Tristemente, como denuncia la productora, tanto el gobierno local como el provincial no han tomado los recaudos necesarios para combatir este tipo de bacteria. “Estamos desesperadas, comenzamos a ver cómo se arrugan las hojas, después ataca a las ramas hasta acabar con toda la planta, nosotras no podemos hacer nada porque se propaga a través del riego y del viento, necesitamos iniciativas políticas que apoyen con sistemas de riego por goteo y que trabajen sobre esta problemática”, explica Rosa mientras mira el horizonte donde los olivos plantados por sus ancestros se pierden en la distancia.
Rosa, dame todos tus sueños
Si bien para Rosa la distinción otorgada por el municipio de Arauco como “Mujer del Oro Verde” es un importante reconocimiento, para ella todavía faltan acciones concretas. “A mí me gustaría que así como reconocen mi labor puedan reconocer el trabajo ancestral que estamos haciendo y, para ello, necesitamos apoyo real porque los olivos se nos están muriendo”, denuncia la trabajadora rural galardonada en el 83° Festival Nacional de la Olivicultura de La Rioja.

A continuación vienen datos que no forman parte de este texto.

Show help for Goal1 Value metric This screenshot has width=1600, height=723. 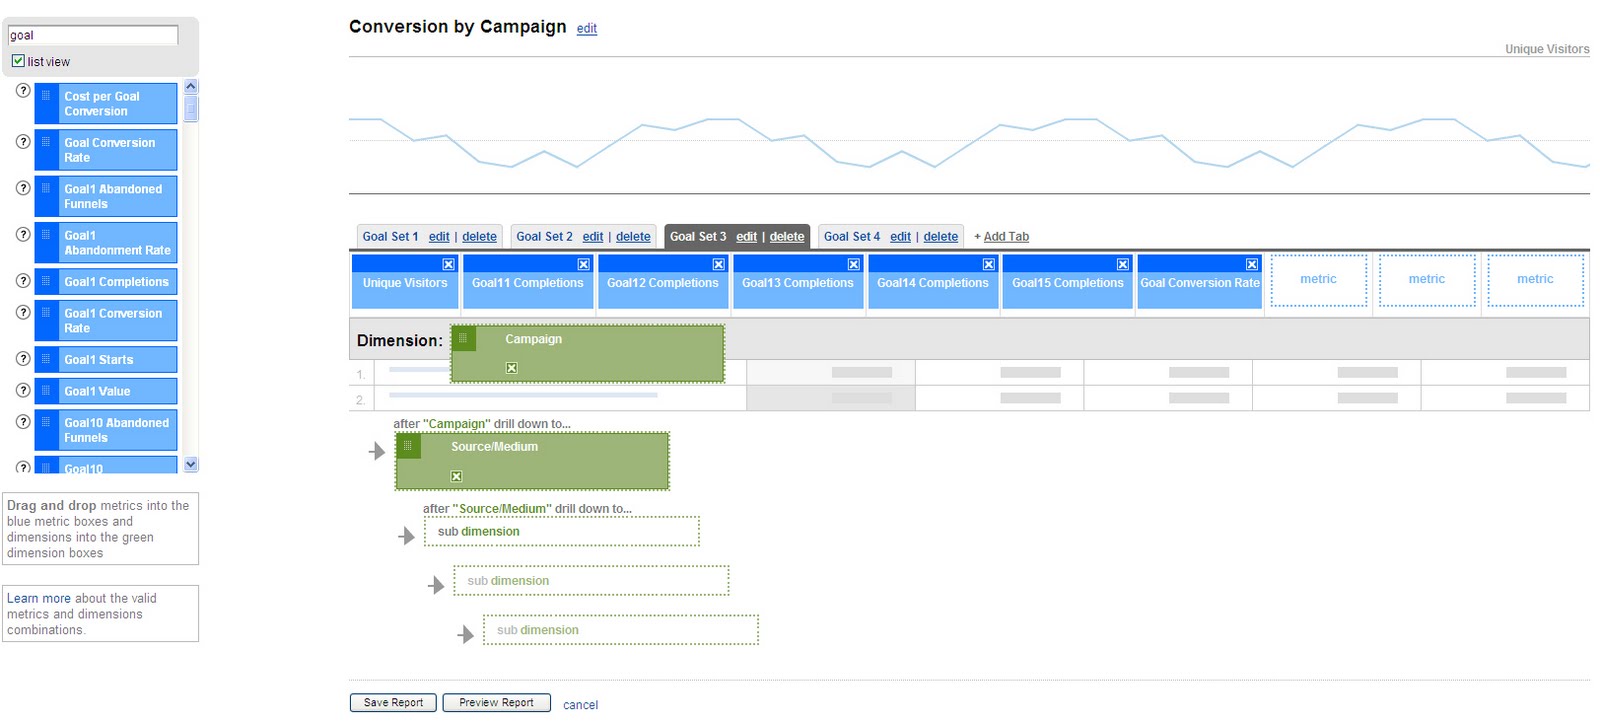23,390
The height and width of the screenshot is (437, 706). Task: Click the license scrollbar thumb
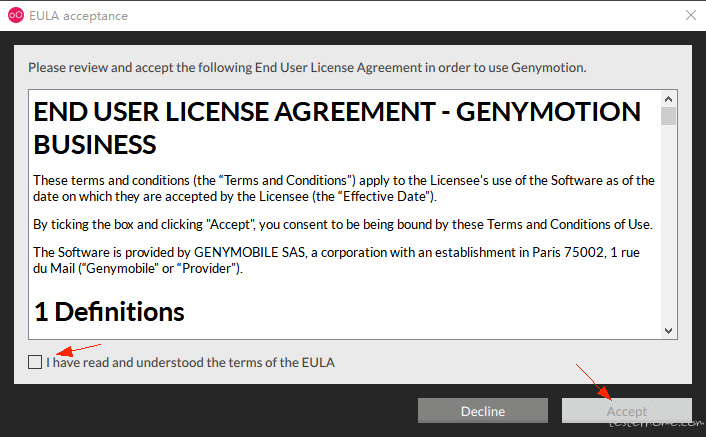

“Ella se puso el morral, cosecha la aceituna y la vende”, relató el locutor en su presentación durante la premiación. Porque, además de haber heredado su finca familiar, ella continúa realizando de manera manual cada una de las tareas de producción junto a las y los cosecheros “golondrinas” con quienes trabaja a la par. Por eso, para Rosa, el verdadero premio “es el reconocimiento de la gente, que las personas con las que trabajo hayan hablado bien de mí es lo más gratificante”, celebró.
Rosa sueña con un pueblo con trabajo asegurado, donde la corrupción política y la conspiración empresarial no existan. Porque, para ella, el trabajo rural bien pago dignifica y resignifica los conocimientos de los pueblos: “Todo lo que sabemos lo aprendimos de nuestros abuelos, de nuestros padres y madres, es un oficio que asumimos con mucha pasión por eso yo no le hago asco a nada, me subo a la escalera, levanto los cajones y los cargo en la camioneta como mi papá, maestro de la pala y de la aceituna, me enseñó”.
“Yo me subiría a un cerro para gritarle a los más jóvenes que valoren lo que tenemos acá”, exclama Rosa. Para ella, en cada aceituna, hay mucho más que un fruto: hay generaciones y generaciones de saberes y conocimientos ancestrales pero también y, sobre todo, hay una lucha constante por un futuro donde la agricultura siga siendo una forma amorosa y generosa de relacionarse con la tierra y no usufructo de la misma.